The ALJ also stated in another portion of the opinion that Plaintiff “admitted her pain symptoms were typically well managed, at 80% or better pain relief, with medications.” (AR 25.) In the below section discussing the ALJ's credibility determination, the Court discusses the apparent erroneous statement that relief was reported to be greater than 80%.

The ALJ's reliance on Plaintiff's repeatedly demonstrating improvement and good response to treatment as a specific and legitimate reason supported by substantial evidence in the record. See Villafan, 2018 WL 2734914 (affirming ALJ's rejection of a treating source opinion in part based on good response to treatment); Merritt v. Colvin, 572 Fed.Appx. 468, 470 (9th Cir. 2014) (“The ALJ identified ‘specific and legitimate reasons' to reject this opinion, including subsequent treatment records which reflected Merritt's positive response to treatment.”); Hanes v. Colvin, 651 Fed.Appx. 703, 705 (9th Cir. 2016) (in case where claimant was diagnosed with fibromyalgia, finding “the ALJ reasonably relied on his findings regarding Hanes's daily activities, her conservative treatment, and her positive response to that treatment to conclude that the assessments of Dr. Hawkins and Dr. Pena were inconsistent with the objective evidence in the record.”).
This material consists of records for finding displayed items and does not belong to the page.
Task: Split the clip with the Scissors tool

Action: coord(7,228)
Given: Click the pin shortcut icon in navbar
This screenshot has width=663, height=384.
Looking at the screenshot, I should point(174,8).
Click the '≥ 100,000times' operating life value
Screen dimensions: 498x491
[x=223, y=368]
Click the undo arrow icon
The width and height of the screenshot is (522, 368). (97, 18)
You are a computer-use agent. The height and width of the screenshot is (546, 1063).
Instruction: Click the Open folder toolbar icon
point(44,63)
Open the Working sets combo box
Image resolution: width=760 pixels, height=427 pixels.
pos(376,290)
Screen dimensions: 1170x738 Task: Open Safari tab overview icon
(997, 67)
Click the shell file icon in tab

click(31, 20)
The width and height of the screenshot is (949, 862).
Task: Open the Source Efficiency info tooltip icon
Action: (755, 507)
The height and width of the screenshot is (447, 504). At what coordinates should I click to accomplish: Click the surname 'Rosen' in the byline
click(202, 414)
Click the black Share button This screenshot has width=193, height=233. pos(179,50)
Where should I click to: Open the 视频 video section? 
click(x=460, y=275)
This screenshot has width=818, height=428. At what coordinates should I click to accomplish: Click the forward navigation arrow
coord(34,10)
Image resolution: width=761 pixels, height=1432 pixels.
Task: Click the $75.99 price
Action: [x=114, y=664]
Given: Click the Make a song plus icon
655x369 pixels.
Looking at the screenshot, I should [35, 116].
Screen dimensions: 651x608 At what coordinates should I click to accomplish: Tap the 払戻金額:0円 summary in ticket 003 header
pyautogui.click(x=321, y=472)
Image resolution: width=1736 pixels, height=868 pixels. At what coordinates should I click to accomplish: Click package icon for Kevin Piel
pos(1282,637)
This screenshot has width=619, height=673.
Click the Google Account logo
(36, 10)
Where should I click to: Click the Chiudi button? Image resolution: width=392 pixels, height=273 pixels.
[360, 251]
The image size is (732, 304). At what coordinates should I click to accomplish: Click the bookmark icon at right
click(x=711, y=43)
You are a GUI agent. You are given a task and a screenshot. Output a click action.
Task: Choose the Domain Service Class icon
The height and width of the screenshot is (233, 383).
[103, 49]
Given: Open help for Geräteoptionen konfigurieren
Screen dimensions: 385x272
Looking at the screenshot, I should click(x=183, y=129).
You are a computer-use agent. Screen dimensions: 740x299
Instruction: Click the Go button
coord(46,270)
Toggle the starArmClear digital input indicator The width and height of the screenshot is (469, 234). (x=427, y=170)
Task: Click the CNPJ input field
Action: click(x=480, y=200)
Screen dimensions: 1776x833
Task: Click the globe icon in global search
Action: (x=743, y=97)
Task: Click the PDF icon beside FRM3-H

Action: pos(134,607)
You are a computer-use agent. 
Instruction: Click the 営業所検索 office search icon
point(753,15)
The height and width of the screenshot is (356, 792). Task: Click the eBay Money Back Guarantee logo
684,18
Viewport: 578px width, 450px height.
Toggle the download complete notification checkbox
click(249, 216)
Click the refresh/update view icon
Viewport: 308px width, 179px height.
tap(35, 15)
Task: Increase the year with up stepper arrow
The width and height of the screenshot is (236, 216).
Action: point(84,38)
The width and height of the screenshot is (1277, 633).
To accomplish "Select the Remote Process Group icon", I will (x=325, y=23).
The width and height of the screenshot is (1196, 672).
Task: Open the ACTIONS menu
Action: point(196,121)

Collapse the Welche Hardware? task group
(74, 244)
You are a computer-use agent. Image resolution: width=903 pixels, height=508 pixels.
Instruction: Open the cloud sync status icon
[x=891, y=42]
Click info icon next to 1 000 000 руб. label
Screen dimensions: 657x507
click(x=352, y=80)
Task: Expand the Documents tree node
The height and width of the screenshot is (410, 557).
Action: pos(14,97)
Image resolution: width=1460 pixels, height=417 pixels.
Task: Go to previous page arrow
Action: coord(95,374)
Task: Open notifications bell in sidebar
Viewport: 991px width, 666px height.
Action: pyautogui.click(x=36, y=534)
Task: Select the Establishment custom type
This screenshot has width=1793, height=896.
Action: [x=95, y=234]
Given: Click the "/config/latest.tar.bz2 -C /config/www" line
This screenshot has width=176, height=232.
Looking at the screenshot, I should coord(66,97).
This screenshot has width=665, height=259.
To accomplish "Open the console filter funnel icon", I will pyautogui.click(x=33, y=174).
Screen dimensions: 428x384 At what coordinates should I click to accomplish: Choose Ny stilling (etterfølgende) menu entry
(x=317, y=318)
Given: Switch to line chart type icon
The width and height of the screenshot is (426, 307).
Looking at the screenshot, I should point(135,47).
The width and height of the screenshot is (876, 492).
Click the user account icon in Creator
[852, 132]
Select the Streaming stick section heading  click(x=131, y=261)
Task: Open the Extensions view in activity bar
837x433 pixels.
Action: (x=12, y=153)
For all of the above reasons, the Court finds the ALJ's analysis of the physician opinions, including Dr. Watrous' opinion in relation to the State agency physicians, was reasonable and the ALJ appropriately found Plaintiff more limited than the State agency physicians suggested, but not as limited as Dr. Watrous suggested. A review of the clinical findings cited and evaluated by the ALJ shows the ALJ's findings are supported by substantial evidence in the record. While the Court finds merit to Plaintiff's argument that she has demonstrated ongoing fibromyalgia symptoms to her doctors over a period of time, the Court finds the ALJ reasonably determined that though the records supported some limitations, Dr. Watrous' opined limitations were not adequately supported by objective findings reported in the opinion or exam records preceding the opinion as related to the subjective reporting appropriately discounted, and the improvement shown through treatment. While Plaintiff does suffer from medical ailments, which the ALJ and agency physicians accepted, the ALJ did not err in giving little weight to the ultimate conclusions of Dr. Watrous, because “[t]he ALJ is responsible for determining credibility, resolving conflicts in the medical testimony, and for resolving ambiguities, ” Andrews, 53 F.3d at 1039, and the Court defers to the ALJ's rational resolution of conflicting evidence and ambiguities in the record. Burch v. Barnhart, 400 F.3d 676, 679 (9th Cir. 2005) (“Where evidence is susceptible to more than one rational interpretation, it is the ALJ's conclusion that must be upheld.”).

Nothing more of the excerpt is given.